Several methods are known from the state of the art for detection and identification of microorganisms. Optical methods are particularly popular amongst the various detection methods due to their high speed and the low preparation efforts they require.
One way to detect and identify microorganisms is based on the evaluation of inelastically scattered light from the specimen. This so-called Raman scattering can be used to detect but also to identify substances, molecules and the like based on their specific Raman spectrum. The Raman spectrum is achieved by spectrally resolving the inelastically scattered light from the sample. Thereafter, the measured spectrum is evaluated by matching it with the Raman spectra of known substances or microorganisms.
In comparison to fluorescence-based detection, Raman-spectroscopic detection has the advantage that no labelling of the sample is required and that the specificity of the Raman spectra associated to the various microorganisms is more pronounced than the specificity of the associated (auto-) fluorescence spectra.

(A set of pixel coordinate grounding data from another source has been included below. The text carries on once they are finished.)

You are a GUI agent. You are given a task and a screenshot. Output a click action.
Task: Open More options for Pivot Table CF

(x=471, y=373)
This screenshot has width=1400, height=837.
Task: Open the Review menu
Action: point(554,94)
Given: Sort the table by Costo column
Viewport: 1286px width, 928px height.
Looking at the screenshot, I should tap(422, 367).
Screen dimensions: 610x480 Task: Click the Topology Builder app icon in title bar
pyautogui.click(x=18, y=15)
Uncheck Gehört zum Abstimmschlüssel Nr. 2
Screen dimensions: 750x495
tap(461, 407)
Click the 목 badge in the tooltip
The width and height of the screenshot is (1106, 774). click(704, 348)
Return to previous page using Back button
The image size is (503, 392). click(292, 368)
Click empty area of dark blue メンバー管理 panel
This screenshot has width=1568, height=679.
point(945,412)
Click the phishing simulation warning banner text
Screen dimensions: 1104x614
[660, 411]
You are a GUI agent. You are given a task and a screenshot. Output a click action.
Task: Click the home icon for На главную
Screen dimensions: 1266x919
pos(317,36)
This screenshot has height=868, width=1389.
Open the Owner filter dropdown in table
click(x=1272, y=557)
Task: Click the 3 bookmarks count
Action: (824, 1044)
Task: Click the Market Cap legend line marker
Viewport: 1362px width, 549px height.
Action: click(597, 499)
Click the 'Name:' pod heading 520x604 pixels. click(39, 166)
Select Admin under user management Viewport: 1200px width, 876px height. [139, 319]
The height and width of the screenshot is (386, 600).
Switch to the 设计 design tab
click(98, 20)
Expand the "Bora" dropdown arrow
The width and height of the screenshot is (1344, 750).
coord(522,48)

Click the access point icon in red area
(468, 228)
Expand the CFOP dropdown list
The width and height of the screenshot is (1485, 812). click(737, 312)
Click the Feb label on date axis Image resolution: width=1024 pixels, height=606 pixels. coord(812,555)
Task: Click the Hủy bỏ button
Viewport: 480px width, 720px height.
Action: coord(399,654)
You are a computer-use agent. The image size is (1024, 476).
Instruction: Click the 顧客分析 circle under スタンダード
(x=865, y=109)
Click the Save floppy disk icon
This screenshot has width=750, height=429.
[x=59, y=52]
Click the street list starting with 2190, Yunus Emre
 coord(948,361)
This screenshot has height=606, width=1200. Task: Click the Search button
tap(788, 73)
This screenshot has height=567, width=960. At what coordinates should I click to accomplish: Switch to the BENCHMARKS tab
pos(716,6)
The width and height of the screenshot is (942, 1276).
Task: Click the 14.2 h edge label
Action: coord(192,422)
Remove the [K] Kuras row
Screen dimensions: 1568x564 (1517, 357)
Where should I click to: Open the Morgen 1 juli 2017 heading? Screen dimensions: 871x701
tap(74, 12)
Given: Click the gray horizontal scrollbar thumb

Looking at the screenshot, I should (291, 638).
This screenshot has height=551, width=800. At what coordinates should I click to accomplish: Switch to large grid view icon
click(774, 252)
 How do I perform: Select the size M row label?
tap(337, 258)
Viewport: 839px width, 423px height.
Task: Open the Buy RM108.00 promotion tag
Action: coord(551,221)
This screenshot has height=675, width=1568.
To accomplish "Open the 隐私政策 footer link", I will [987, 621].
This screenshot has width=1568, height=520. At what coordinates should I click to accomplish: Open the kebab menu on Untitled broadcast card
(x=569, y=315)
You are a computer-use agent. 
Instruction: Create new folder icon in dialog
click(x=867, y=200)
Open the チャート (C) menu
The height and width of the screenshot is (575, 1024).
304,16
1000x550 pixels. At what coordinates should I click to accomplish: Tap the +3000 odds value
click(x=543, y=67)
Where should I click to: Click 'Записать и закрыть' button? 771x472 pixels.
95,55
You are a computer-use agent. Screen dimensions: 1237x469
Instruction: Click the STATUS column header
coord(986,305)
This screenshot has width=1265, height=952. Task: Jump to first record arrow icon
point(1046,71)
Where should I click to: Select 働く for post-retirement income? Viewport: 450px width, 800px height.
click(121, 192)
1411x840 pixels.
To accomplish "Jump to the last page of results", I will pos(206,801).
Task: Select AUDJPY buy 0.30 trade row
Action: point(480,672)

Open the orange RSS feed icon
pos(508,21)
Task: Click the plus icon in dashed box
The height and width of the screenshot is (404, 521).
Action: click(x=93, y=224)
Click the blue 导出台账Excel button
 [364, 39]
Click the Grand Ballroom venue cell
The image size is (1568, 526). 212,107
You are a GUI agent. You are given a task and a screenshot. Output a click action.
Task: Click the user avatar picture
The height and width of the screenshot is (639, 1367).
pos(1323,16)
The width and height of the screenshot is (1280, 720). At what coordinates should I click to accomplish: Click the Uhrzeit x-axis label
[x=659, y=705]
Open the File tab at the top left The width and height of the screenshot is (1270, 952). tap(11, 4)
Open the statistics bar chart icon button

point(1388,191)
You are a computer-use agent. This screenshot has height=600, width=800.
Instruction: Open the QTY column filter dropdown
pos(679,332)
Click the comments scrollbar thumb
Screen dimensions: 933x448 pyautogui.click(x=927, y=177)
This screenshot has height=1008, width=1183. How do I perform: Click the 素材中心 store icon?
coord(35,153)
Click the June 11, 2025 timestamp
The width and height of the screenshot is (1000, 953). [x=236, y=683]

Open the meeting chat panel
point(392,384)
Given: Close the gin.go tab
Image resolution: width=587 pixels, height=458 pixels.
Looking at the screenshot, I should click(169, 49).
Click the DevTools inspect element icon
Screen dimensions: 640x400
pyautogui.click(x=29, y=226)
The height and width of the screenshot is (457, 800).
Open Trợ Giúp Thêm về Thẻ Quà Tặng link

As the Raman signal is usually orders of magnitude smaller than a fluorescence signal and as almost biological samples exhibit some degree of luminescence, such as for example fluorescence, the detection and separation of the Raman signal is comparably demanding. Also, maintaining a sufficiently good signal quality in Raman spectroscopic measurements becomes even more difficult when the amount of the sample is small.
In order to increase the signal-to-noise ratio of a Raman measurement, a first measure is to increase the illumination power of the illumination source, e.g. the laser. However, when measuring biological samples the amount of energy deposited on the sample during exposition to the laser light has to be limited in order not to affect or deteriorate the sample.
Another way to increase the signal-to-noise ratio for microscopic measurements is to perform these measurements using a so-called confocal detection scheme.
In such confocal microscopic Raman-spectroscopic measurements, the detection limit can be pushed to smaller amounts of sample. Also, the tighter the excitation light is focused on the sample, the stronger and more restrictive the confocality can be chosen and consequently the signal-to noise ratio is increased even more.
However, as these measurements with a tightly focused excitation light require high numerical aperture objective lenses, the working distances of these microscopes is strongly reduced, such that the objective lens and the sample have to be arranged in very close proximity. The working distance for example of a 100× oil immersion objective lens with a numerical aperture of 1.4 lies in the sub-millimeter range.
Furthermore, as the optics of such objective lenses are rather complex, refractive index changes in the light path will lead to aberrations of the focused laser light. Plastic covers of the sample chamber, air or other materials for example will cause such refractive index changes. Optical aberrations in turn always lead to an increased focal volume and thus to a deteriorated signal-to noise ratio.
However, in many potential applications, sterility conditions have to be met. Contamination of the sample by the environment or contamination of the environment by the sample is to be avoided. Thus, the use of a closed sample chamber or a sample chamber comprising a lid is mandatory. Furthermore, as biological samples are often grown in Petri dishes or contact plates that contain nutrition medium or a nutrition gel on the bottom, it is impossible to optically access the sample from the bottom of such a dish or plate, while maintaining a sufficiently good signal quality.
One solution to the problem is to house the whole confocal systems inside a closed atmosphere in order to avoid contamination of the sample.
Such housed systems however are comparably expensive and elaborate to handle.